**YOUR ASSIGNMENT:**
Each entry needs to be repeated exactly, with nothing added or removed.

**EXERCISE DATA:**
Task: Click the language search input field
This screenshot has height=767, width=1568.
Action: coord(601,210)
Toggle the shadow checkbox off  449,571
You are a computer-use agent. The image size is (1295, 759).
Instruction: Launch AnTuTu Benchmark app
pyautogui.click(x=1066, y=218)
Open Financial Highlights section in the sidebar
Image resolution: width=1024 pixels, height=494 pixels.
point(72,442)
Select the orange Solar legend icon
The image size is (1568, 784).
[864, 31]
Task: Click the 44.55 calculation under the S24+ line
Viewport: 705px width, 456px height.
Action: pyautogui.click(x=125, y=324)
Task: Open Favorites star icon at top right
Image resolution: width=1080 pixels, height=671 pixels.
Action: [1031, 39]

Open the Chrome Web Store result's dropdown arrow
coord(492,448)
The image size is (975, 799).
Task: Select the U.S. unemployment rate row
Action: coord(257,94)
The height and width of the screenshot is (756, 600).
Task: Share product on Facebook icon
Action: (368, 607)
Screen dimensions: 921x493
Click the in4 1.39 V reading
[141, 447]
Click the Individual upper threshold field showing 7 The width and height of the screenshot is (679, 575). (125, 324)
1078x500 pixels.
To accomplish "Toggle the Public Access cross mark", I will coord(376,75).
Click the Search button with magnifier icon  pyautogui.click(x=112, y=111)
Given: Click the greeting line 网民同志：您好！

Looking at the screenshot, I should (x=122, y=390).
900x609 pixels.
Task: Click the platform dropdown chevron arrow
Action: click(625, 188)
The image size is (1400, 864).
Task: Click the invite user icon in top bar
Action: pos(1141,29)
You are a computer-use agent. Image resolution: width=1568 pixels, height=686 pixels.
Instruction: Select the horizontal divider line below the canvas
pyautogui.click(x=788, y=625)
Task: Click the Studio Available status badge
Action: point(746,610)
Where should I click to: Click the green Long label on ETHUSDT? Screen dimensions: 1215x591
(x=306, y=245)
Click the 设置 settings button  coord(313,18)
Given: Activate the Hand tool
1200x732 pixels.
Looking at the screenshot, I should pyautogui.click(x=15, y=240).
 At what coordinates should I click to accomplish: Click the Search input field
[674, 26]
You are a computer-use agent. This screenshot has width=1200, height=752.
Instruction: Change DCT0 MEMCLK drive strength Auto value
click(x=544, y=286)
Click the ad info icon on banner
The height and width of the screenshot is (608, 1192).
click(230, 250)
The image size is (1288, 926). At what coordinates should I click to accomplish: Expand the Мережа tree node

**SOLUTION FOR THIS EXERCISE:**
Task: Click the language search input field
This screenshot has height=767, width=1568.
Action: coord(601,210)
Toggle the shadow checkbox off  449,571
You are a computer-use agent. The image size is (1295, 759).
Instruction: Launch AnTuTu Benchmark app
pyautogui.click(x=1066, y=218)
Open Financial Highlights section in the sidebar
Image resolution: width=1024 pixels, height=494 pixels.
point(72,442)
Select the orange Solar legend icon
The image size is (1568, 784).
[864, 31]
Task: Click the 44.55 calculation under the S24+ line
Viewport: 705px width, 456px height.
Action: pyautogui.click(x=125, y=324)
Task: Open Favorites star icon at top right
Image resolution: width=1080 pixels, height=671 pixels.
Action: [1031, 39]

Open the Chrome Web Store result's dropdown arrow
coord(492,448)
The image size is (975, 799).
Task: Select the U.S. unemployment rate row
Action: coord(257,94)
The height and width of the screenshot is (756, 600).
Task: Share product on Facebook icon
Action: (368, 607)
Screen dimensions: 921x493
Click the in4 1.39 V reading
[141, 447]
Click the Individual upper threshold field showing 7 The width and height of the screenshot is (679, 575). (125, 324)
1078x500 pixels.
To accomplish "Toggle the Public Access cross mark", I will coord(376,75).
Click the Search button with magnifier icon  pyautogui.click(x=112, y=111)
Given: Click the greeting line 网民同志：您好！

Looking at the screenshot, I should (x=122, y=390).
900x609 pixels.
Task: Click the platform dropdown chevron arrow
Action: click(625, 188)
The image size is (1400, 864).
Task: Click the invite user icon in top bar
Action: pos(1141,29)
You are a computer-use agent. Image resolution: width=1568 pixels, height=686 pixels.
Instruction: Select the horizontal divider line below the canvas
pyautogui.click(x=788, y=625)
Task: Click the Studio Available status badge
Action: point(746,610)
Where should I click to: Click the green Long label on ETHUSDT? Screen dimensions: 1215x591
(x=306, y=245)
Click the 设置 settings button  coord(313,18)
Given: Activate the Hand tool
1200x732 pixels.
Looking at the screenshot, I should pyautogui.click(x=15, y=240).
 At what coordinates should I click to accomplish: Click the Search input field
[674, 26]
You are a computer-use agent. This screenshot has width=1200, height=752.
Instruction: Change DCT0 MEMCLK drive strength Auto value
click(x=544, y=286)
Click the ad info icon on banner
The height and width of the screenshot is (608, 1192).
click(230, 250)
The image size is (1288, 926). At what coordinates should I click to accomplish: Expand the Мережа tree node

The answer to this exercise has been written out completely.